WATCH | Full recap of Game 7 between the Raptors and 76ers:
Leonard: Embiid was guarding me, you know he's taller, longer than me. So I end up finding a spot that I like, that I work on, I end up getting to a spot and I just knew I had to shoot it high.
Gasol: You felt the electricity in the building. Everything kind of stopped.
Norman Powell, Raptors guard: The anticipation of the shot, we didn't know what to do. I didn't know what to do for like a split second. Then I just ran over to Kawhi.
Green: And everybody went crazy.
VanVleet: I was right there in the mix. It's a fine line between being happy and not trying to get hurt. You don't want to get trampled and rolled on. Nobody fell, which was good.
Leonard: It was great. That's something I never experienced before — Game 7, game-winning shot. So it was a blessing to be able to get to that point and make that shot and feel that moment. It's something I can look back on in my career.
Blinch: Usually for big moments, I take a minute to pause and I don't directly look at the camera. I sort of pray that it's there. But when I was scrolling back when I saw the shot with the ball through the iron, I was relieved.
Seerat Sohi, Yahoo! Sports NBA reporter: The four bounces was probably the most prominent part because that was this moment where everybody in the building is silent and it was almost like a religious experience.
Blinch: I always say that those four bounces created such an amazing tension in the arena. I don't think for me the picture would be as good if the ball just went straight in. It was the one second that created all the tension in the arena.
Lowry: I think the only other time I've seen it like that [in the arena] was when we first made the playoffs after the [five-year] drought, the first game, Game 1 against Brooklyn [in 2014]. Other than that it hasn't been like that.
Doug Smith, Toronto Star Raptors reporter: There was a measure of vindication for [Raptors general manager] Masai Ujiri for having fired Dwane Casey and traded away DeMar DeRozan … I don't think anyone was surprised [Kawhi] took the shot, but it was sort of a cathartic moment for the franchise who had undergone such great change.

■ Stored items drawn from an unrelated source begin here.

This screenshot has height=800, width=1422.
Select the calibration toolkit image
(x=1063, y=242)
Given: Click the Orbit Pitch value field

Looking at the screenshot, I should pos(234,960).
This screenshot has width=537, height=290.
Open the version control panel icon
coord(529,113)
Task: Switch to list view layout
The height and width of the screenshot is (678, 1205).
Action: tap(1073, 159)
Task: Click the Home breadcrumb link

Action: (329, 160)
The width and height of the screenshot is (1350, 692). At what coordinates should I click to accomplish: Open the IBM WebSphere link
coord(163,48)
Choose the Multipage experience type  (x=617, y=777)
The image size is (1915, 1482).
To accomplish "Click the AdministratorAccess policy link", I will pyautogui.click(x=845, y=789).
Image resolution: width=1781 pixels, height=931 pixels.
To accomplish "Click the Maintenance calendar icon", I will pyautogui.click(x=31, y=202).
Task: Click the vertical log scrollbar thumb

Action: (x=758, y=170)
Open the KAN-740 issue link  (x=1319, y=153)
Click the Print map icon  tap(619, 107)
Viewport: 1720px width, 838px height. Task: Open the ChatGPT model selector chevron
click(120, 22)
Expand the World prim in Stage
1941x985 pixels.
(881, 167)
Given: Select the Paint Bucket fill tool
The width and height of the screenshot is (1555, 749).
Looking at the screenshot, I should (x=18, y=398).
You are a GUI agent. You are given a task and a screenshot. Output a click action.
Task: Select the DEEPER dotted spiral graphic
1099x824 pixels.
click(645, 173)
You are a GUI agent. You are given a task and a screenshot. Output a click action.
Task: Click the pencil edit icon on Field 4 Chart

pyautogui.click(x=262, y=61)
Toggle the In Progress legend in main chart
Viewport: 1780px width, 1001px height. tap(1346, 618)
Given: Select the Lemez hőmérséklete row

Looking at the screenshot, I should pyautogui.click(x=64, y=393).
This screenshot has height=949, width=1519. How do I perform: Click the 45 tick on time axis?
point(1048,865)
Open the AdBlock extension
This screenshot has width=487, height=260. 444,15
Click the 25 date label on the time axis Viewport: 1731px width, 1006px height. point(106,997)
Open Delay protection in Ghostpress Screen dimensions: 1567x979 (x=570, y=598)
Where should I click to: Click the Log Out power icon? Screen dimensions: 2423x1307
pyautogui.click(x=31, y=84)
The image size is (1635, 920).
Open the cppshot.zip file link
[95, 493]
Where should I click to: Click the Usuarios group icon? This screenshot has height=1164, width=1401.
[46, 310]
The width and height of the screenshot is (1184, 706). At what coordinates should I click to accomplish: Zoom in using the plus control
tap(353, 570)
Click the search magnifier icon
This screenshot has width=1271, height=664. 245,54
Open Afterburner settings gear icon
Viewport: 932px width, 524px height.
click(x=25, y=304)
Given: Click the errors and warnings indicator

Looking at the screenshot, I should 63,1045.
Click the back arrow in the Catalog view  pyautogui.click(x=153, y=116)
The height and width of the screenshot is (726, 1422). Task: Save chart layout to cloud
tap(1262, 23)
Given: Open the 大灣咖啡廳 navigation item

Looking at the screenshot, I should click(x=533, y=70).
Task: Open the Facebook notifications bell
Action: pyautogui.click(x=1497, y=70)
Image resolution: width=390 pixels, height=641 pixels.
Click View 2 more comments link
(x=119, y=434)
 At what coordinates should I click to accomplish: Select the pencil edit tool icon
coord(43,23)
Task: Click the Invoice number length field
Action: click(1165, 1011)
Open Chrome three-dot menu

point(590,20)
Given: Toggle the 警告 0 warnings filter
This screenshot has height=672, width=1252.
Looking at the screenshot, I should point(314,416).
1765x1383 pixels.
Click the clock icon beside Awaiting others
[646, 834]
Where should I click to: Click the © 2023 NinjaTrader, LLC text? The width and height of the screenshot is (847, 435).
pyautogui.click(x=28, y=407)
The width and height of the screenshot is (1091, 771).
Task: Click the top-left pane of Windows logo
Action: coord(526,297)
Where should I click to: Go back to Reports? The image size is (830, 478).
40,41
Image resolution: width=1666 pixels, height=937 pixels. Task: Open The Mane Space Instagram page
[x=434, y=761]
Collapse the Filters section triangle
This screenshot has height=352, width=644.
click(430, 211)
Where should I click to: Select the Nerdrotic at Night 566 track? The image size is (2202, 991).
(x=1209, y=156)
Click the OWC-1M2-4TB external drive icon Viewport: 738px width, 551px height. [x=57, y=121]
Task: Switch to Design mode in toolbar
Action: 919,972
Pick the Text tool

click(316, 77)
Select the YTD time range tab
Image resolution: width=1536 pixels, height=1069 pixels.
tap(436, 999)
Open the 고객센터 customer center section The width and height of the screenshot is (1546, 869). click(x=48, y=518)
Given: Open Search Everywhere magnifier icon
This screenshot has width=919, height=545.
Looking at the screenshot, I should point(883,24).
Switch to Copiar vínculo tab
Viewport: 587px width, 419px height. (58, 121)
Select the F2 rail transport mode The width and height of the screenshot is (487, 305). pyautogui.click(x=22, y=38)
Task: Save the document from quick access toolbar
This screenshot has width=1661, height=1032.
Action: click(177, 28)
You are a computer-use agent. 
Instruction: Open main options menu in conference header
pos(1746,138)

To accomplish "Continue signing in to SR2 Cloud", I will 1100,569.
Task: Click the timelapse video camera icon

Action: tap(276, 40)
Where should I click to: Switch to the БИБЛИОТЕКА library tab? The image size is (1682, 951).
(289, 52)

WATCH | Fans relive the shot:
Sohi: I had never seen anything like that where there were 20,000 people, who just seconds ago were all screaming and then all of us are holding our breaths, all of us are watching the exact same thing. And for this fan base that has expected for things to never work out, it actually finally works out when everyone's watching.
Smith: That's the lovely part of sports that great moments are basically fate. If Vince's goes in and Kawhi's doesn't, what's the difference in the trajectory of the franchise? Of the sport? One of my first reactions was this was a mirror image to 18 years earlier.
Blinch: I'm not sure that we'll ever get a moment of that magnitude again. Maybe we'll win again, of course, but I think in that dramatic fashion, what he's left Toronto and Canada as a country, I'm content.
Nurse: I was thinking we better enjoy this for a day. I even told the team "that was a hell of a series and that was a hell of a team we just beat."